What you are asked to do>
The records below are to be written out again, exactly as they appear.

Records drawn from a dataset
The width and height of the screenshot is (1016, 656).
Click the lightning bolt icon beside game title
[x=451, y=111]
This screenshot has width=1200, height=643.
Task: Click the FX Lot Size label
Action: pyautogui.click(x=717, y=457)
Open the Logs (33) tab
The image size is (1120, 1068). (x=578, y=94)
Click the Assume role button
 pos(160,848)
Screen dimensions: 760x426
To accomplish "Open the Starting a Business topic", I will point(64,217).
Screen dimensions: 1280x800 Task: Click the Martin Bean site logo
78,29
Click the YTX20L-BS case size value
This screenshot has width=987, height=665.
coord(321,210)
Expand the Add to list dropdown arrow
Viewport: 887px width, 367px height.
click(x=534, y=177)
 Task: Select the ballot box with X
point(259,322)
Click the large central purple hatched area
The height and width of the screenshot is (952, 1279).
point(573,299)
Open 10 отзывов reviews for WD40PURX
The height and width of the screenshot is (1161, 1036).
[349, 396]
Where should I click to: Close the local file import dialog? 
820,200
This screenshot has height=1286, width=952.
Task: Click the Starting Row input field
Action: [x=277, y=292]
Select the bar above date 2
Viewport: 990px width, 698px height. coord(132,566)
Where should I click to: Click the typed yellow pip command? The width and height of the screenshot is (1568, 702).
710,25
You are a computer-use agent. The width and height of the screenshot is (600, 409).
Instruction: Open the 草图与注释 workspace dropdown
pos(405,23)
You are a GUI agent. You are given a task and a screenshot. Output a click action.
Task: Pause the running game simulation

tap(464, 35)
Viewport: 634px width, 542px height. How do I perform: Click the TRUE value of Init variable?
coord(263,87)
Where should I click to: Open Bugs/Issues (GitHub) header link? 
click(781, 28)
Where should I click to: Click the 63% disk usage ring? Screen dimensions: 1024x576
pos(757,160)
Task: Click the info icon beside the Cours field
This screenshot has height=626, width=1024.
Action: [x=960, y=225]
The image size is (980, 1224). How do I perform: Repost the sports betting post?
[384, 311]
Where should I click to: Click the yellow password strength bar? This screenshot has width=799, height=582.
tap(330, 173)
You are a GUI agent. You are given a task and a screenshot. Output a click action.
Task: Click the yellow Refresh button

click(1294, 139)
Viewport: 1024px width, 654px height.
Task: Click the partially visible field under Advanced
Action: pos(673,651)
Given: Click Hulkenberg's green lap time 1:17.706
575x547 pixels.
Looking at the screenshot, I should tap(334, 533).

Your solution>
The width and height of the screenshot is (1016, 656).
Click the lightning bolt icon beside game title
[x=451, y=111]
This screenshot has width=1200, height=643.
Task: Click the FX Lot Size label
Action: pyautogui.click(x=717, y=457)
Open the Logs (33) tab
The image size is (1120, 1068). (x=578, y=94)
Click the Assume role button
 pos(160,848)
Screen dimensions: 760x426
To accomplish "Open the Starting a Business topic", I will point(64,217).
Screen dimensions: 1280x800 Task: Click the Martin Bean site logo
78,29
Click the YTX20L-BS case size value
This screenshot has width=987, height=665.
coord(321,210)
Expand the Add to list dropdown arrow
Viewport: 887px width, 367px height.
click(x=534, y=177)
 Task: Select the ballot box with X
point(259,322)
Click the large central purple hatched area
The height and width of the screenshot is (952, 1279).
point(573,299)
Open 10 отзывов reviews for WD40PURX
The height and width of the screenshot is (1161, 1036).
[349, 396]
Where should I click to: Close the local file import dialog? 
820,200
This screenshot has height=1286, width=952.
Task: Click the Starting Row input field
Action: [x=277, y=292]
Select the bar above date 2
Viewport: 990px width, 698px height. coord(132,566)
Where should I click to: Click the typed yellow pip command? The width and height of the screenshot is (1568, 702).
710,25
You are a computer-use agent. The width and height of the screenshot is (600, 409).
Instruction: Open the 草图与注释 workspace dropdown
pos(405,23)
You are a GUI agent. You are given a task and a screenshot. Output a click action.
Task: Pause the running game simulation

tap(464, 35)
Viewport: 634px width, 542px height. How do I perform: Click the TRUE value of Init variable?
coord(263,87)
Where should I click to: Open Bugs/Issues (GitHub) header link? 
click(781, 28)
Where should I click to: Click the 63% disk usage ring? Screen dimensions: 1024x576
pos(757,160)
Task: Click the info icon beside the Cours field
This screenshot has height=626, width=1024.
Action: [x=960, y=225]
The image size is (980, 1224). How do I perform: Repost the sports betting post?
[384, 311]
Where should I click to: Click the yellow password strength bar? This screenshot has width=799, height=582.
tap(330, 173)
You are a GUI agent. You are given a task and a screenshot. Output a click action.
Task: Click the yellow Refresh button

click(1294, 139)
Viewport: 1024px width, 654px height.
Task: Click the partially visible field under Advanced
Action: pos(673,651)
Given: Click Hulkenberg's green lap time 1:17.706
575x547 pixels.
Looking at the screenshot, I should tap(334, 533).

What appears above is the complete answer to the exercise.